━━ Records supplied

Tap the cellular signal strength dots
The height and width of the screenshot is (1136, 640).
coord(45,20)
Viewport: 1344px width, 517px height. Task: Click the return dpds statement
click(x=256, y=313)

━━━━
━━ Records supplied

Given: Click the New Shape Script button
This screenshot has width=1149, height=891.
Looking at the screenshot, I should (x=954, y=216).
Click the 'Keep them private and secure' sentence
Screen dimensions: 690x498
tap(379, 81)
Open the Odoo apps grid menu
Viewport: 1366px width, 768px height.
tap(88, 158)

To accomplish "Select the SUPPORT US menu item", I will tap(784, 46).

━━━━

**Required action**
Among the records, find every line holding the word "menu" and copy it.

**Answer**
Open the Odoo apps grid menu
To accomplish "Select the SUPPORT US menu item", I will tap(784, 46).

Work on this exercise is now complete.